Олег Игнатьев - Мертвый угол
— Что вы хотели?
Нежный-нежный залах парфюмерии и толстый, толстый слой губной помады.
— Я? — зачем-то спросил Климов и смутился оттого, что белокурая официантка протянула к нему руку. — Я позавтракать…
— Пойдемте.
Лаково блеснувшие ухоженные ногти, перстень с изумрудной капелькой, а главное, лукаво окороченная фраза, как бы заранее предупреждали, что цену здесь, она по крайней мере, себе знает и станет говорить с ним так, чтоб не разжевывать по многу раз одно и то же.
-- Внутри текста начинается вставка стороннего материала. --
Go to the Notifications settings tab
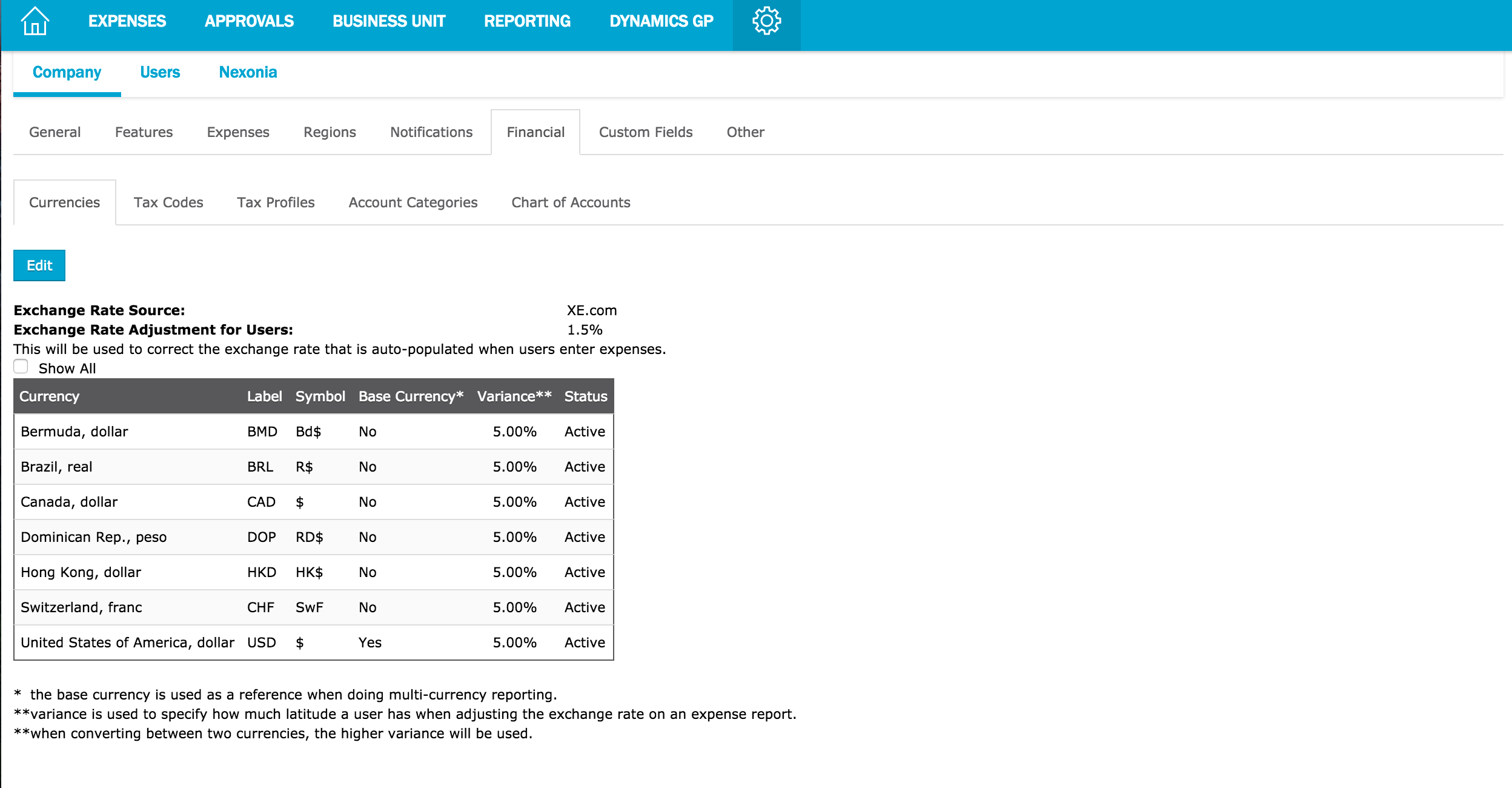Image resolution: width=1512 pixels, height=788 pixels. [x=431, y=132]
Такие, например, простые истины, как чрезмерная загруженность красивой девушки на этой каторжной работе, где каждый норовит щипнуть и оскорбить.
Климов сразу почувствовал себя виновным за все несовершенство мира и, на ходу стащив плащ, быстро вывернул его изнанкою наружу. Шляпа спряталась под плащ. Уже спокойней.
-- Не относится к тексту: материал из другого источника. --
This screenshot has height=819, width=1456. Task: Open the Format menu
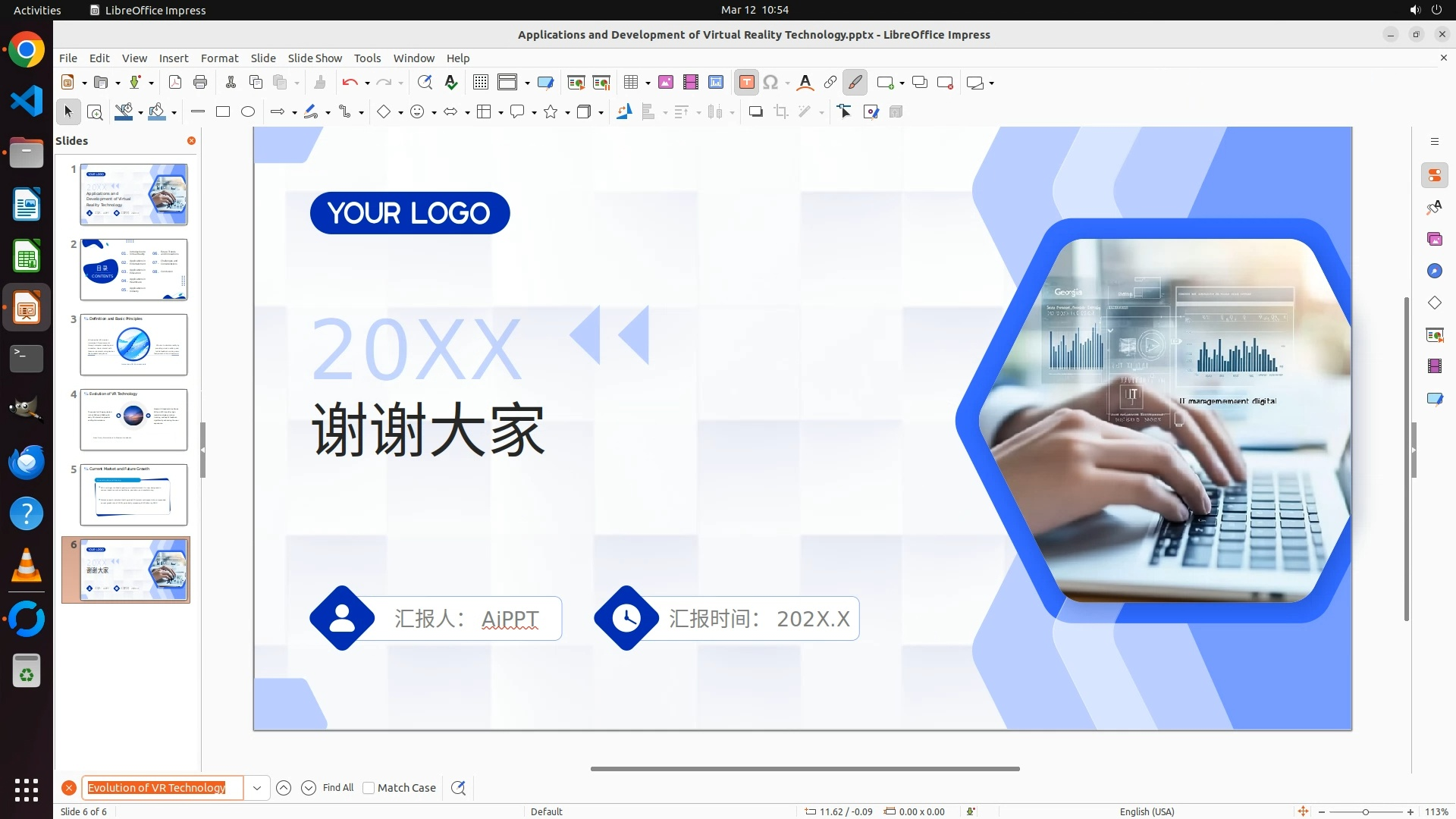(219, 58)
Указав на столик около окна, официантка приняла заказ, сосредоточенно-сговорчиво кивнула и пошла-пошла-пошла… по ниточке… к раздаточной… на шпильках.
Идеальный разрез сзади.
И вообще.
Делая вид, что не может оторваться взглядом от ее фигуры, Климов смотрел в угол. Двое в черных кожанках склонились над столом, усиленно работали локтями. Ели. Трое медленно потягивали пиво из фужеров. Один сытый, гладкий… на руке стальной браслет. Он властно поманил к себе официантку, что-то приказал, она кивнула. Отошла. Но как-то неуверенно и напряженно.
Заметив климовское любопытство, сытый глянул так, точно потребовал ответа: «А ты кто такой, моргалы выбить?»
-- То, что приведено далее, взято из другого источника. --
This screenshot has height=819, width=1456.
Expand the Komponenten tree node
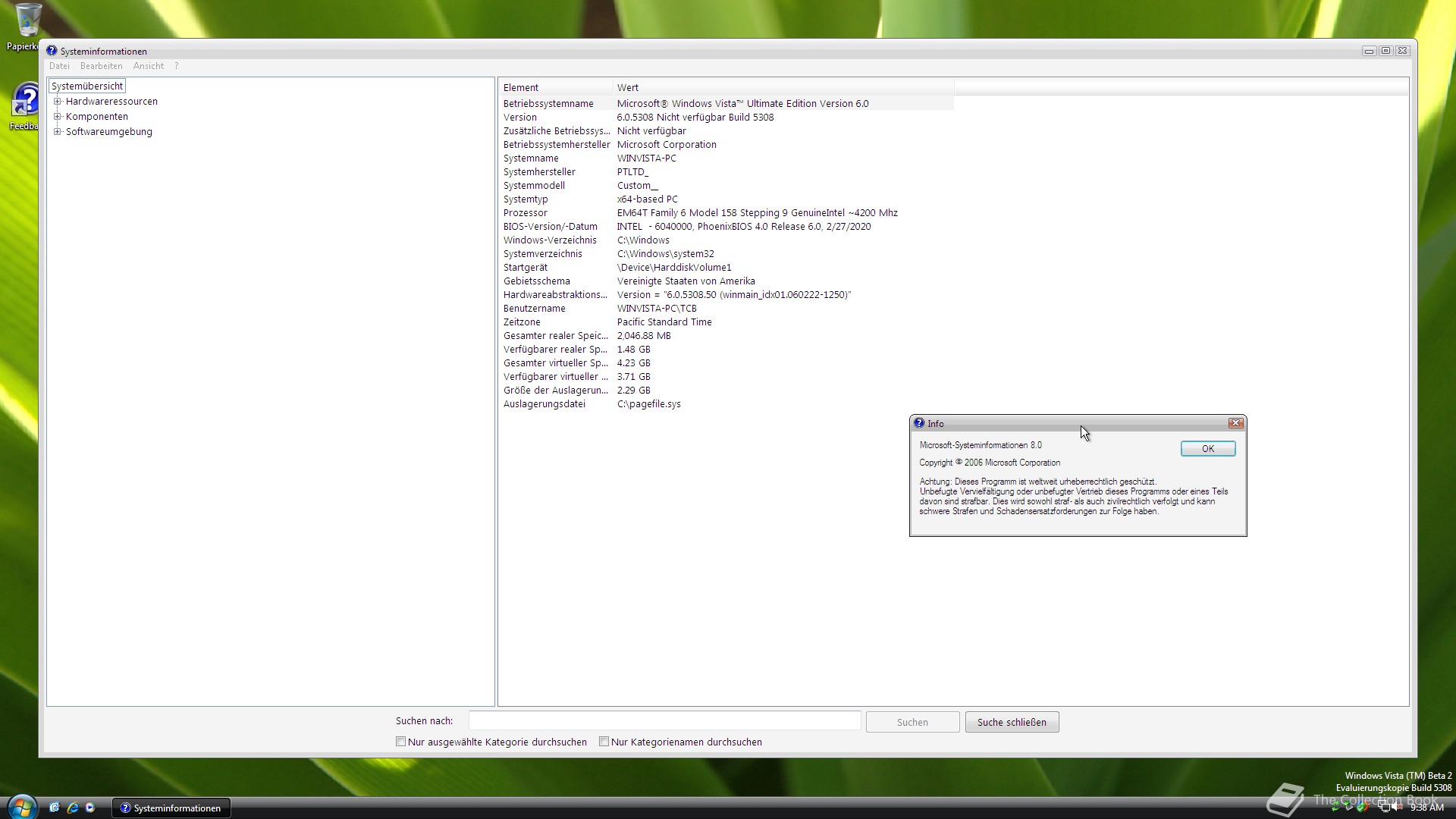(x=57, y=117)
Не глаза, а курки на взводе.
Климов приказал себе в тот угол больше не смотреть: такие есть повсюду. Лучше задрать голову и посчитать плафоны в потолке. Огромные блестящие светильники напоминали об операционной или кабинете стоматолога. Он понимал, что зуб лечить придется, от ножа и бормашины не уйдешь, но боли сейчас не было, а там еще посмотрим!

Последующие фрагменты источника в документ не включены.